(What the exercise asks):
In the entries below, find the line with "[Navigation umschalten] (20, 103)" and the line with "04523 9920-50"; give again those lines and every line between them, exactly.

(The data):
BEGIN

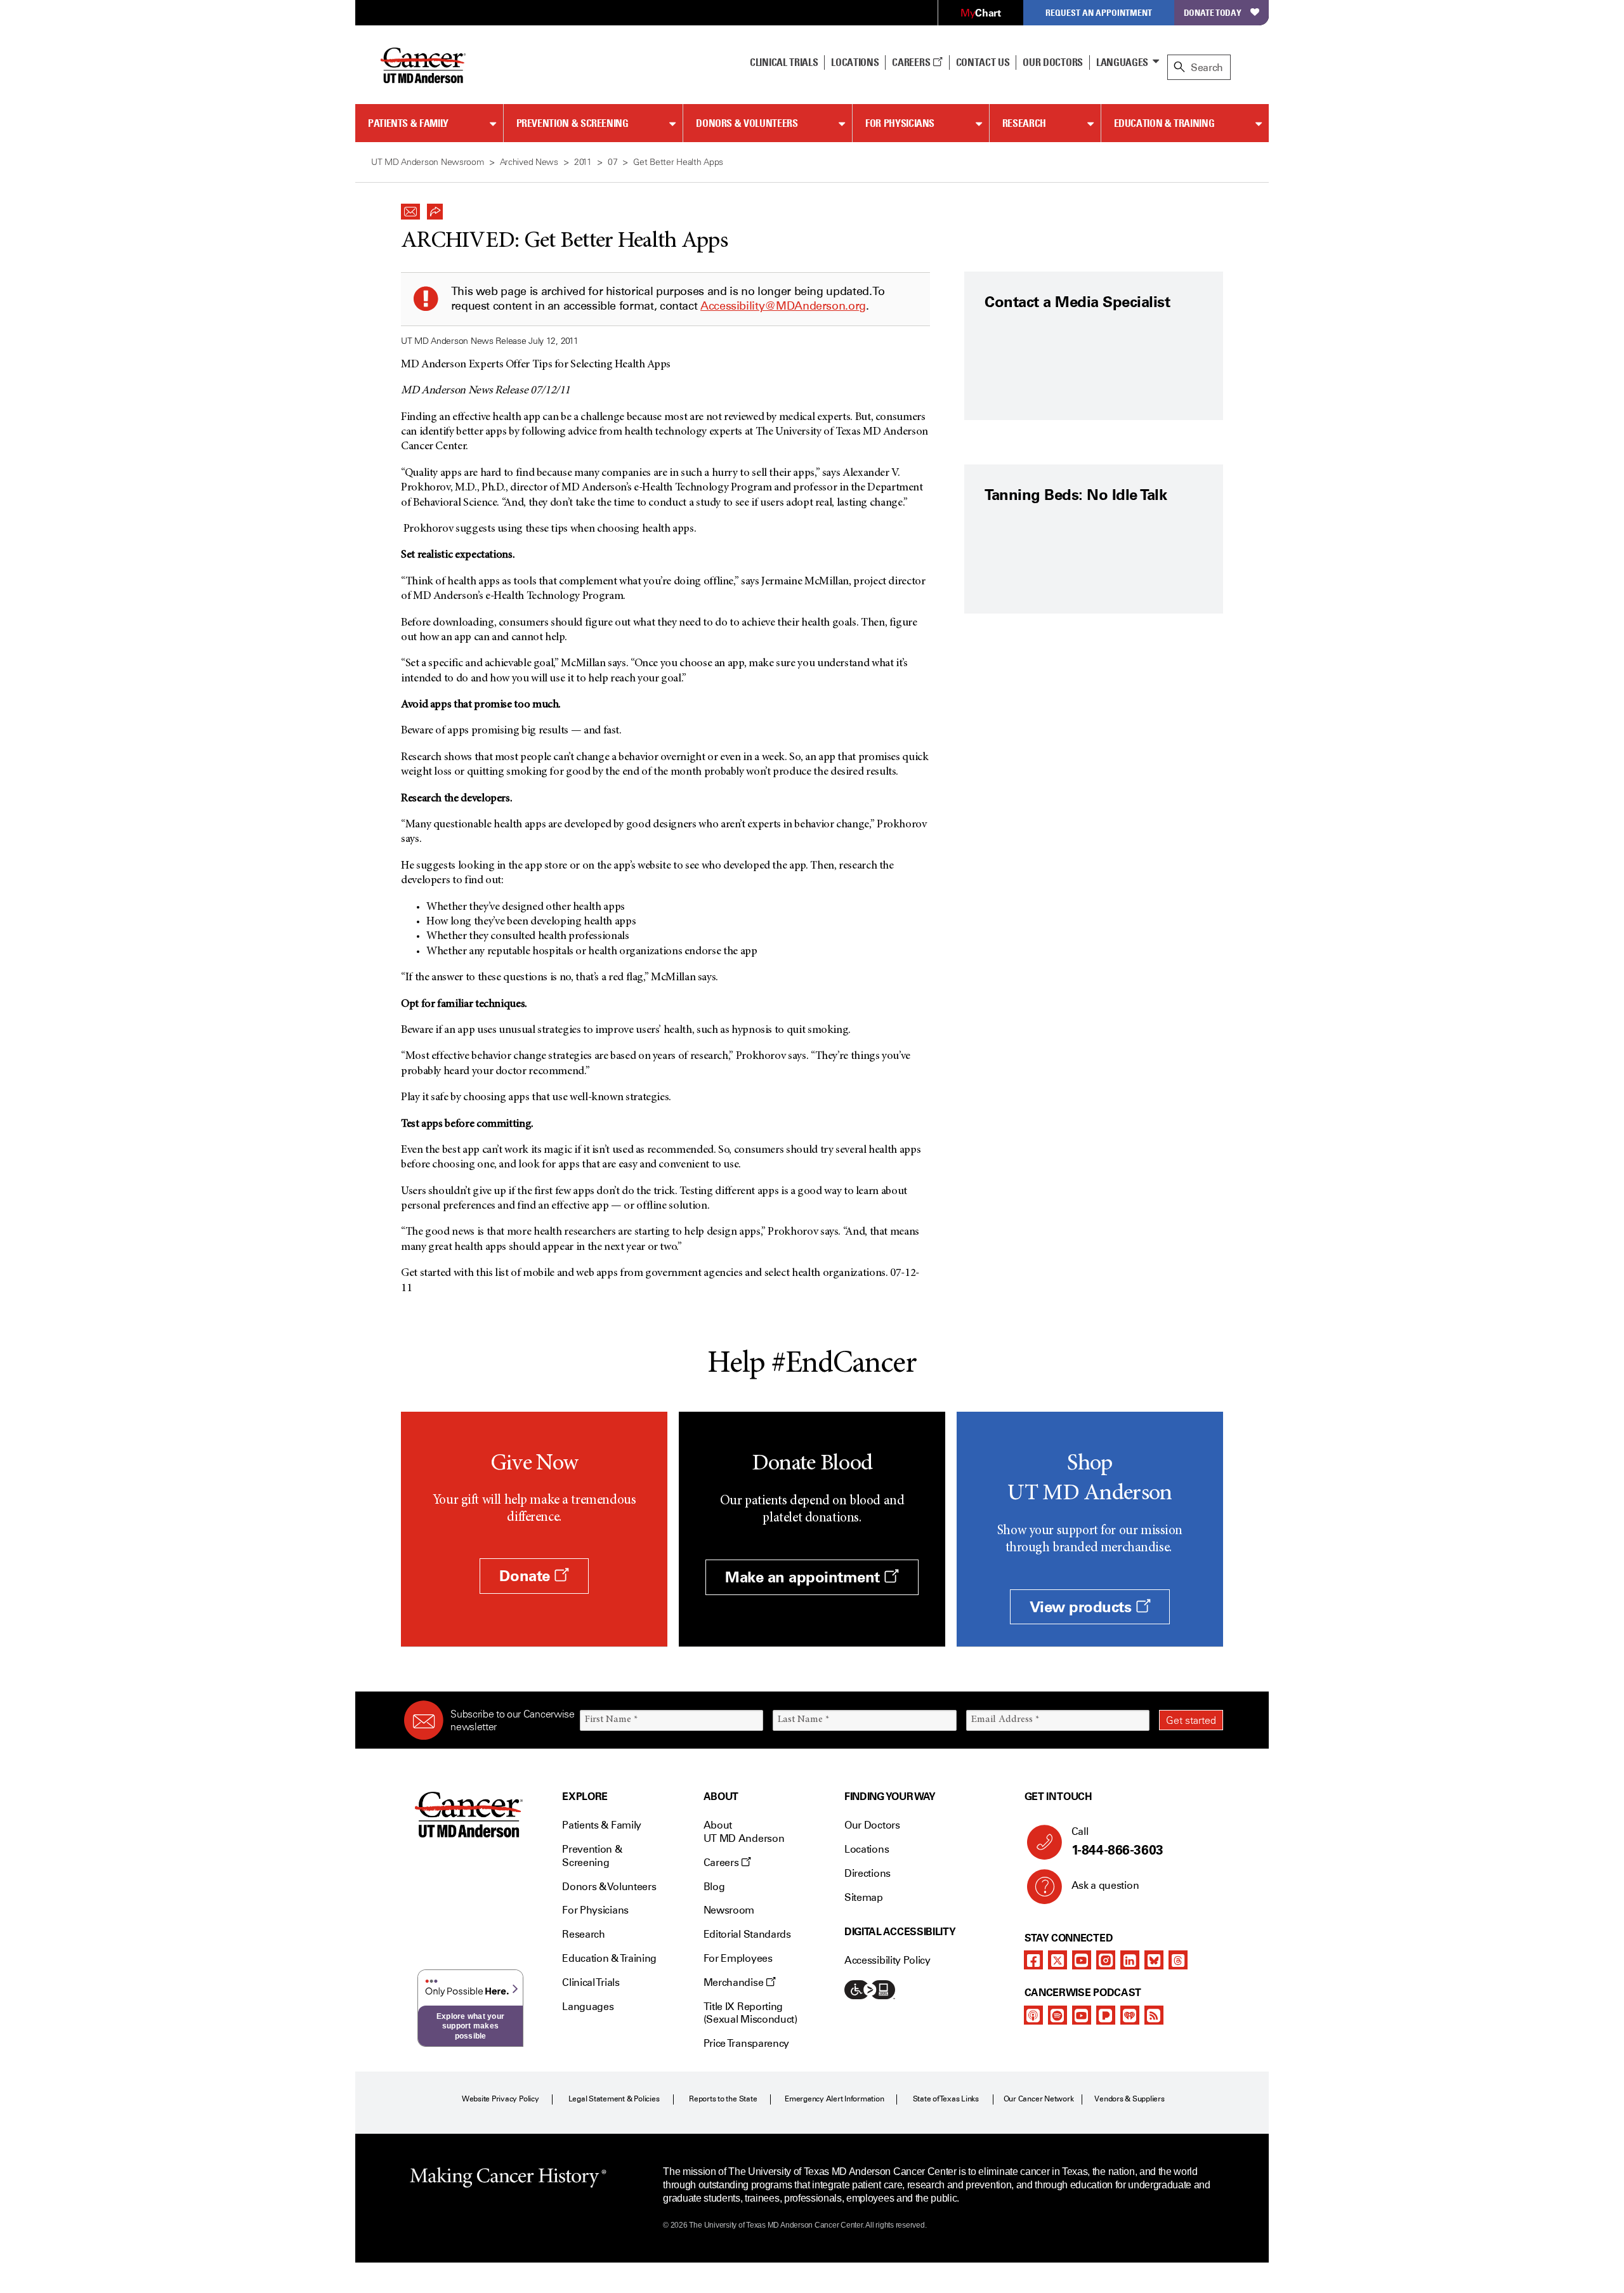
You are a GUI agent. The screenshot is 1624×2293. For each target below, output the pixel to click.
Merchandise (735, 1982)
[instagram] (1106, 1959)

END
BEGIN

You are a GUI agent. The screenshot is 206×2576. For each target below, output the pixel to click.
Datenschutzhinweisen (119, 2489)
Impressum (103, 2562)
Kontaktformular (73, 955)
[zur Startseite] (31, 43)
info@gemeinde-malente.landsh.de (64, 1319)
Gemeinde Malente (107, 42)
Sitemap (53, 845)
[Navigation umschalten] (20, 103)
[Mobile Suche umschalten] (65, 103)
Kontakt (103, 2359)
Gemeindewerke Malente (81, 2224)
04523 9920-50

END

(Solution for this task):
[Navigation umschalten] (20, 103)
[Mobile Suche umschalten] (65, 103)
Kontakt (103, 2359)
Gemeindewerke Malente (81, 2224)
04523 9920-50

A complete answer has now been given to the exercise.